Haspels is married to Bernie Grootenboer and has four children: Lora, Sabine, Quinten and Alec.

== Career ==
Haspels joined the Ministry of Foreign Affairs in 1987, after completing the diplomatic service training program he worked as a Policy officer, at the Political and Economic Affairs Section at the embassy in Colombo, Sri Lanka from 1988 until 1990. From 1990 until 1992 he served as the Press secretary to Minister for European Affairs Piet Dankert, Ministry of Foreign Affairs, The Hague. From 1992 until 1994 he served as the Seconded National Expert (SNE) at the European Commission in Brussels, DG 23 (business policy/SMEs), following by a Secondment to the office of the Committee on International Policy/European Affairs at the House of Representatives from 1994 until 1996.

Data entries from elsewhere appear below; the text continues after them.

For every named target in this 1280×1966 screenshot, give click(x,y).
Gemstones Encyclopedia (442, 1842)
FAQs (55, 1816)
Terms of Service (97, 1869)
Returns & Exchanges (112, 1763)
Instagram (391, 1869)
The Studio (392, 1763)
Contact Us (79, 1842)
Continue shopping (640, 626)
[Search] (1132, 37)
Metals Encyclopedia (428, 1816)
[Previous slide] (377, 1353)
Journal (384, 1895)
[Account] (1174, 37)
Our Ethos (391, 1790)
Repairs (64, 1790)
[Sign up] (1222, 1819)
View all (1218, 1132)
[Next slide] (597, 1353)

From 1997 until 2005 he served as the Head of the Political Department of the Dutch Embassy in South Africa (Pretoria) where he was involved in cooperation between the two countries, including in setting up the South African Truth Commission. From 2000 until 2005 he was the Head of the External Affairs Division of the European Integration Department (DIE), at the Ministry of Foreign Affairs.

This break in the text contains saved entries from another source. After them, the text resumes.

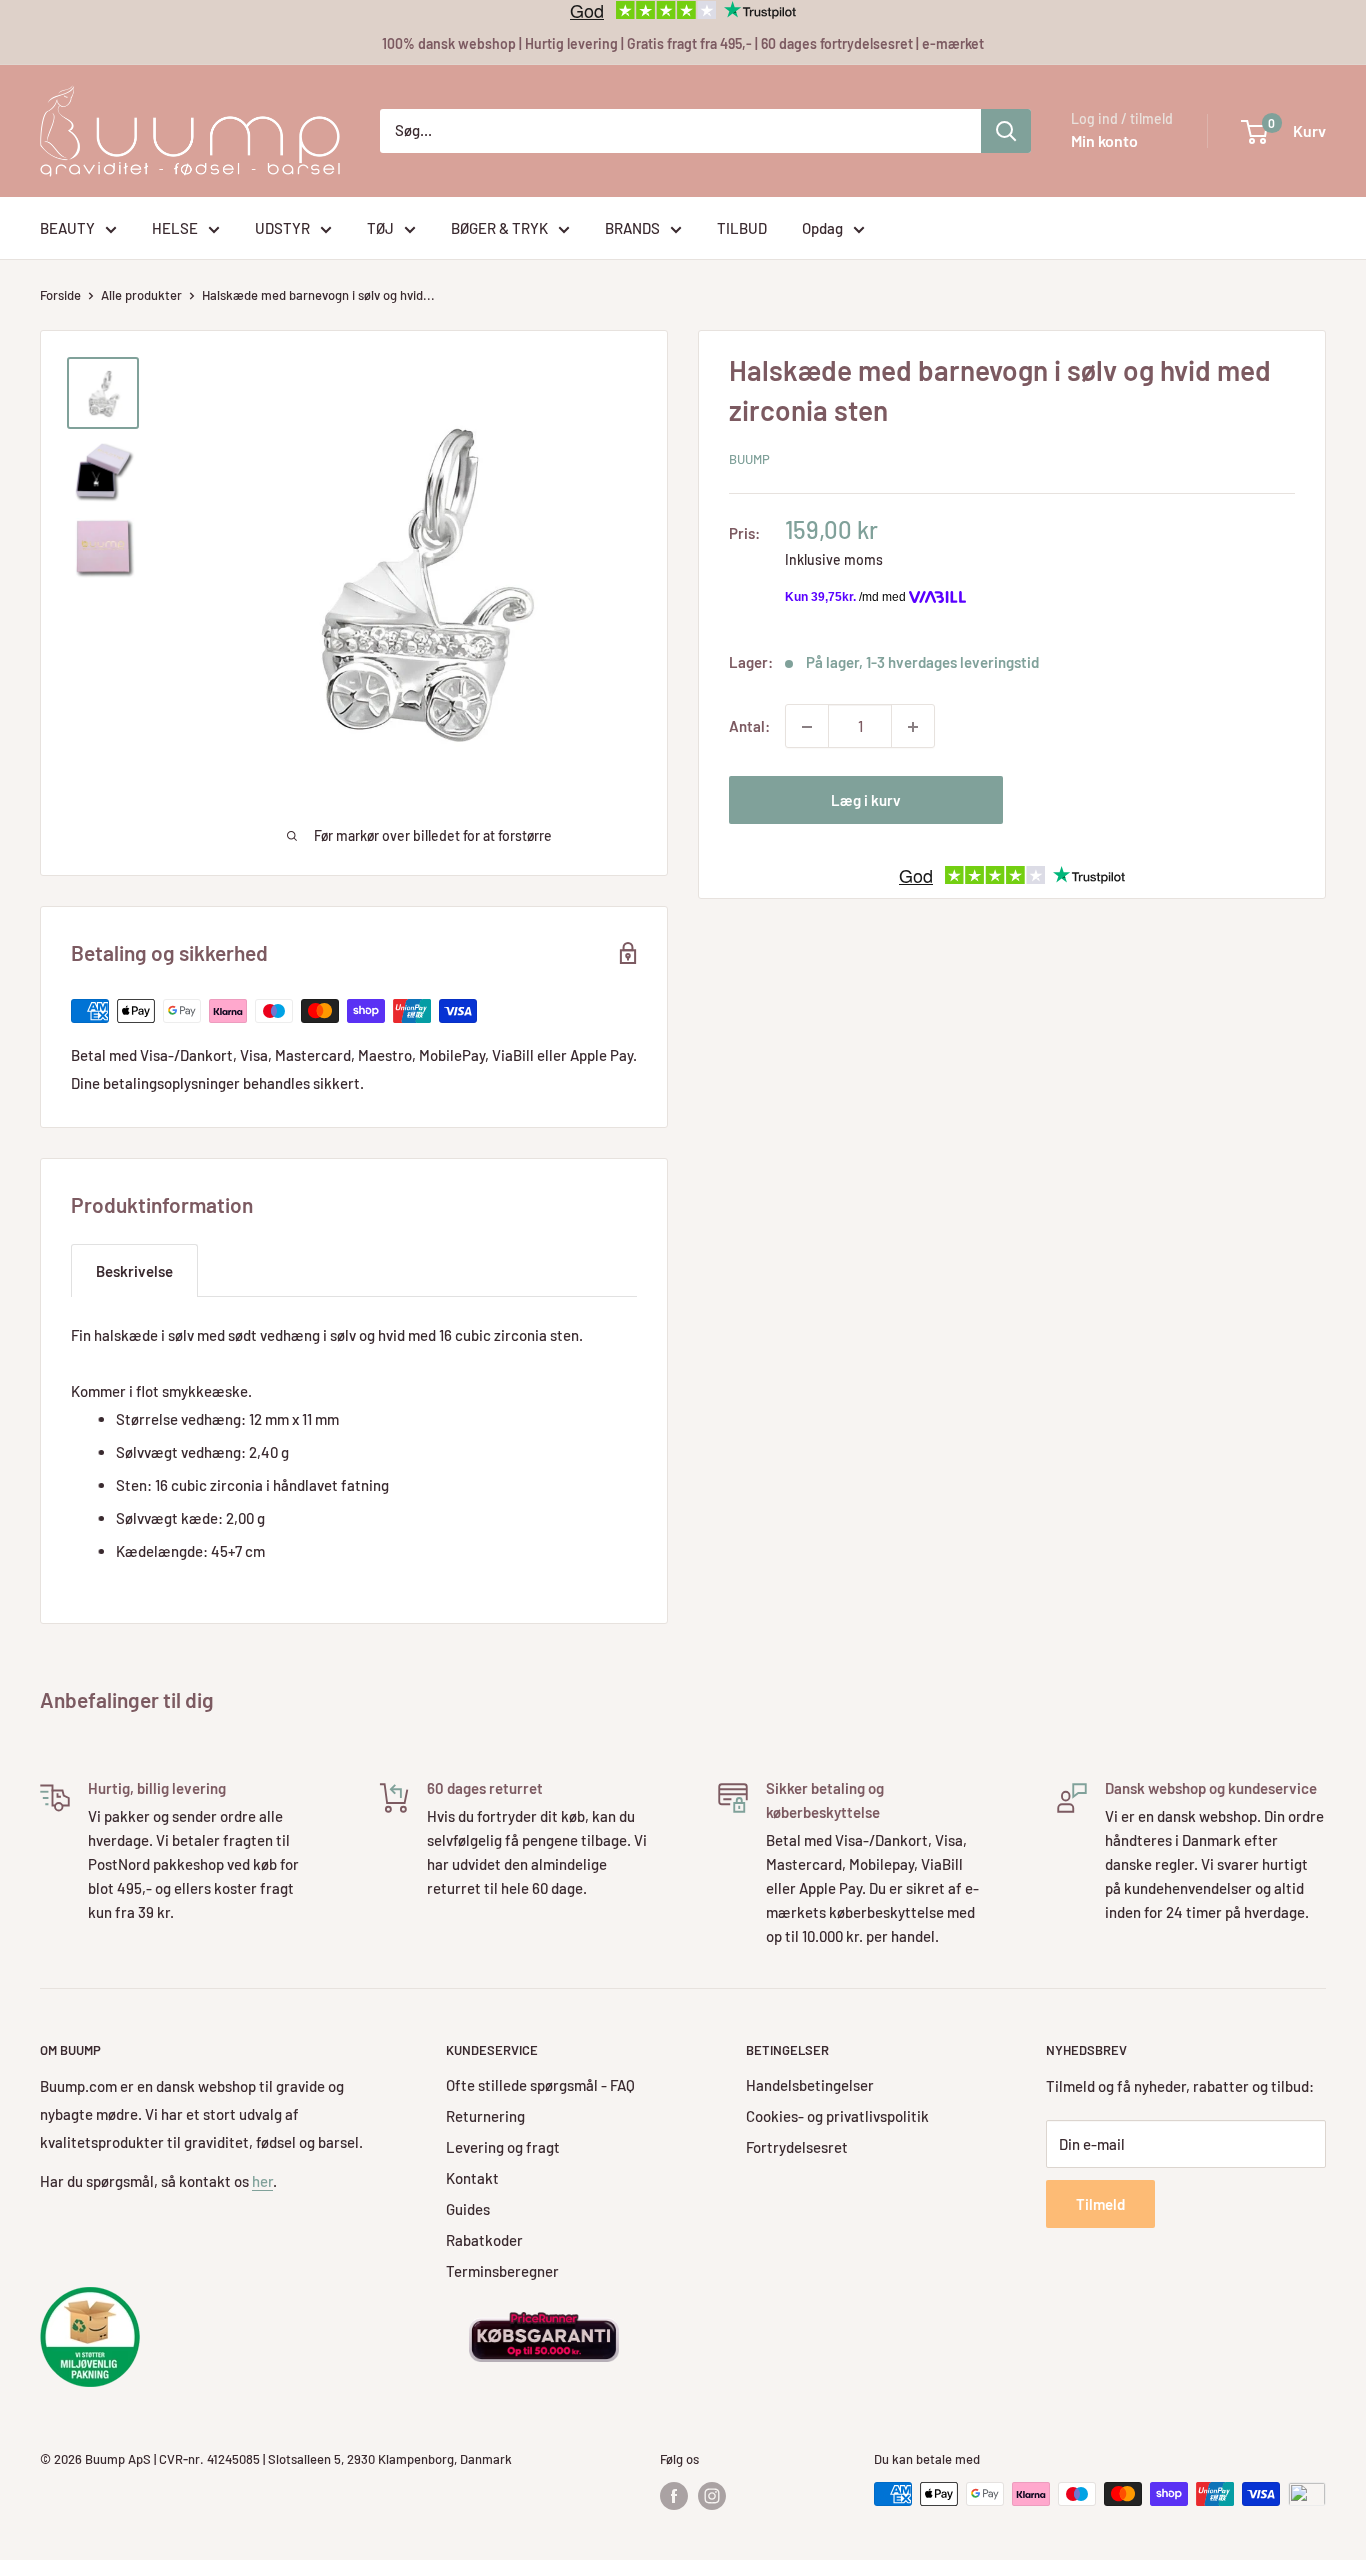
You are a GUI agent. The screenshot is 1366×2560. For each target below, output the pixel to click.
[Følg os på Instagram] (712, 2496)
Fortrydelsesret (797, 2147)
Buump (749, 459)
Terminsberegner (502, 2271)
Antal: (749, 727)
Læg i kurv (866, 801)
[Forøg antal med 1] (913, 727)
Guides (468, 2209)
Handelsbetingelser (810, 2085)
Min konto (1104, 140)
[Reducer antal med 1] (807, 727)
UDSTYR (282, 228)
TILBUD (742, 228)
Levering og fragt (503, 2147)
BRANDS (632, 228)
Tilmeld (1100, 2204)
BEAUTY (67, 228)
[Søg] (1006, 131)
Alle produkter (141, 295)
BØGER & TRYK (499, 228)
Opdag (822, 228)
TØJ (380, 228)
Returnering (485, 2116)
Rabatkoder (484, 2240)
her (262, 2181)
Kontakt (472, 2178)
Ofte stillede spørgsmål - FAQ (540, 2085)
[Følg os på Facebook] (674, 2496)
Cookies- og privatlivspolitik (837, 2116)
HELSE (175, 228)
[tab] (134, 1270)
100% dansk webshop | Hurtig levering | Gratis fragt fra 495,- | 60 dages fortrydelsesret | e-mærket (683, 43)
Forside (60, 295)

From 2005 until 2008 Haspels served as the Dutch Ambassador to Vietnam.

From 2008 until 2009 he was the Director of the Sub‑Saharan Africa Department.

From 2009 until 2011 he was the Deputy Director-General for International Cooperation (Plv-DGIS).

In 2011 Haspels returned to South Africa, this time as the Dutch Ambassador to South Africa until 2014.

From 2014 until 2016 he was the Deputy Director-General for Political Affairs (Plv-DGPZ)

From 2016 until the summer of 2019 he was Director-General for Political Affairs, policy adviser to the Minister of Foreign Affairs in The Hague.

From September 16, 2019 until 2023, Haspels served as the Dutch Ambassador to the United States.

Since September 11, 2023, Haspels serves as the Dutch Ambassador to China.